Longtemps réputée naïve, l’UE est en train de mettre en œuvre des mesures volontaristes pour produire davantage sur son territoire et réduire la dépendance aux importations chinoises.
Longtemps réputée naïve, l’UE est en train de mettre en œuvre des mesures volontaristes pour produire davantage sur son territoire et réduire la dépendance aux importations chinoises. (Crédits : YVES HERMAN)

[Article publié le mardi 24 janvier à 10h17, mis à jour à 15h34] De quoi mettre de l'huile sur le feu. Alors que les relations commerciales sont tendues entre l'Union européenne et la Chine, Bruxelles s'arme d'outils législatifs pour protéger ses intérêts économiques, notamment par rapport à l'ex-empire du Milieu.
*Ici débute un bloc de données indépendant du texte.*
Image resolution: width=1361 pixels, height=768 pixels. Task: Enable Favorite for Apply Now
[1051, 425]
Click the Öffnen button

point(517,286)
Ce mercredi, les commissaires européens à la Concurrence et au Commerce, Margrethe Vestager et Valdis Dombrovskis, ont présenté un paquet de mesures, et plus précisément cinq initiatives majeures. Ou plutôt une initiative et quatre idées.

« Nous devons améliorer notre coordination afin de mieux nous protéger, rendre les investissements plus sûrs et contrôler l'exportation de produits sensibles pour éviter qu'ils ne tombent entre de mauvaises mains », a résumé le commissaire au Commerce, Valdis Dombrovskis.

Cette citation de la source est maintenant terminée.